Claustrophobia and Horses
by R. Dean Scoggins, DVM
The horse evolved as a constantly grazing continually moving prey species that was primarily adapted to open grassland areas. Escape was primary means of survival from predators. This caused the horse to become programmed to prefer open space. Since predators naturally use cover and hiding for hunting, horse survival depended on the ability to avoid areas where they could ambush prey. Small areas where escape is difficult, lack of room to turn around, anything that would restrict the ability to flee from danger or perceived danger all cause apprehension.
Claustrophobia is defined by the Stedman Medical Dictionary as "A morbid fear of enclosed areas." Restraint or restriction of movement can be added to this definition as well.
People who may be claustrophobic themselves can easily empathize with a horse going into a panic attack when confined or restrained. Level of reactivity varies between individuals as well as circumstances and previous experience. Some examples of expressions of claustrophobia include the following:
- Difficult to load into a trailer, enter a stall or a strange barn.
- Pull back on halter whether tie. Leading, or being cross-tied
- React negatively to tightening of a girth or surcingle
- Flies back out of a trailer, chute or other restrictive space
- Becomes stiff, rigid or braced when restrained in any manner
As with most of the problems veterinarians deal with, prevention is a much more effective way of dealing with problems as opposed to fixing them. Behavioral problems like disease respond best the earlier it is recognized and proper treatment is begun. Like disease, for effective treatment to be instigated a correct diagnosis is a must. My most effective means of dealing with these kinds of problems means returning to the basics.
Horses that do not load or haul well usually do not lead well. That means the horse can be drug from one location to another as long as the equipment and the leader is physically strong enough and the horse is willing to go. These horses are usually reluctant to enter the trailer and are coerced by a variety of means to load. They eventually enter but are in fact escaping into the trailer. Rarely are these horses taught to unload at the same time or to be reasonably comfortable once they are onboard. Most owners are intent on getting the horse into the trailer so if it does happen they hook the butt chain or bar close the door and get down the road. They will worry about getting the horse off when they reach their destination. The other downside is the resistance or stiffness present in the horse will cause hauling problems. Climbing into a manger, scrambling kicking pawing, etc.
Both professionally and personally I am opposed to the use of chemical control except in emergency situations. They serve only as a crutch and do not address the problem. Most of the horses that have trailering problems have other problems as well; some may not have yet surfaced simply due to circumstances. Recognizing there is a problem offers an opportunity to evaluate the horse and reduce the risk of a n unexpected later panic attack that could resulting injury to horse and or humans.

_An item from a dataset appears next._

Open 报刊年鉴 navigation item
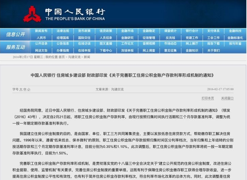The height and width of the screenshot is (180, 247). pyautogui.click(x=235, y=44)
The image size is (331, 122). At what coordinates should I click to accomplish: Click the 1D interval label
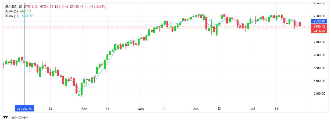[x=21, y=7]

"Natural Horsemanship" is currently enjoying considerable interest and lends itself well to avoiding or correcting the problem of resistance in horses. It is based on the idea of taking the brace or resistance out of the horse and developing a relationship of trust and confidence with the handler. The horse learns to yield to the lead and halter without hesitancy or resistance. They move forward, backward, sideways and to raise or lower the head on request. Horses also learn lateral flexion, to bend their heads and necks laterally upon request. Horses do all of these maneuvers naturally until people ask for it. Most horses can learn the basics of this in 20 to 30 minutes. Follow up practice over several days can result in developing a very soft responsive attitude. People protest saying they do not have time. Since the average horse has a potential useful life span of 20 or more years, spending 3-5 hours in the beginning to begin to develop a responsive attitude seems a relatively small price.

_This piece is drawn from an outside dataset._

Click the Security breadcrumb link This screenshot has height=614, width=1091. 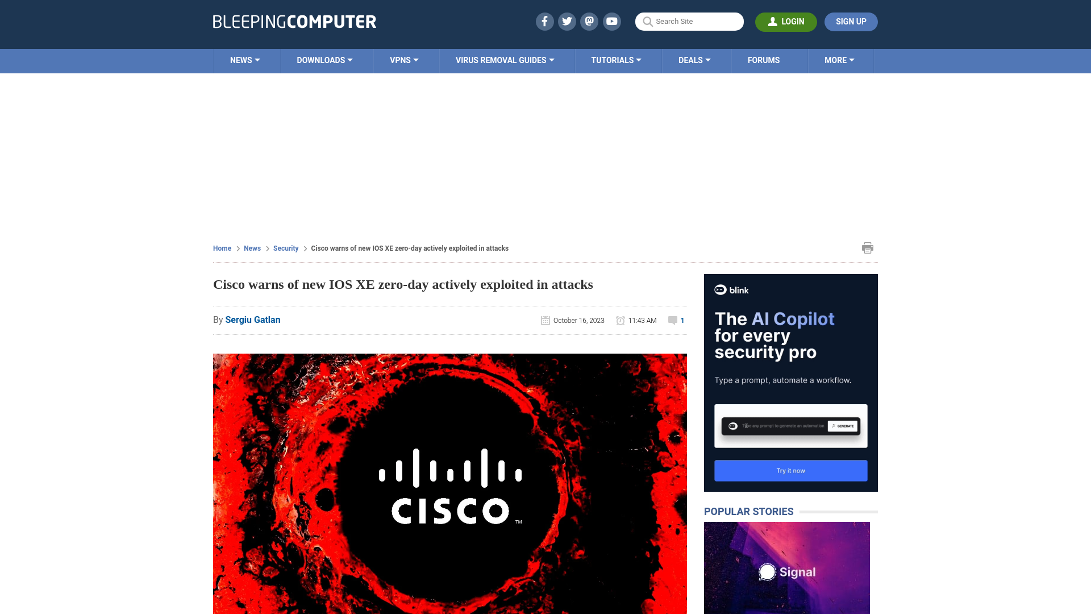(285, 247)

Teaching a horse to learn to load into a trailer can begin in a barn aisle way or small enclosed area. Teach them to move forward on request, and then move through a narrow space about 6-8 foot in width. Have them go both ways (i.e. right to left and left to right). When they will do this quietly at a walk and relaxed then narrow the space down to 4 foot or slightly less which is the width of at trailer door. Using a horse stall doorway be sure all latches are back; load the horse through the stall door. Stop it at various stages of entry and back it out. Teach it to enter stop wait and back out. Once this is accomplished lay a large diameter wooden post or a railroad tie in front of the door entrance. Teach the horse to step over the obstacle and into the stall on request. This can all be accomplished on rainy days usually in less then an hour total. Reinforce it for 3-5 days.
Introduce the horse to the trailer using at least a 12-15 foot lead rope. Stand to the side and send the horse to the trailer rewarding it for the smallest attempt to do what is being requested. DO NOT punish or discipline the horse at the trailer. If reinforcement is needed take the horse away from the trailer and review the need to move forward when requested. It is important that the trailer not be associated with punishment.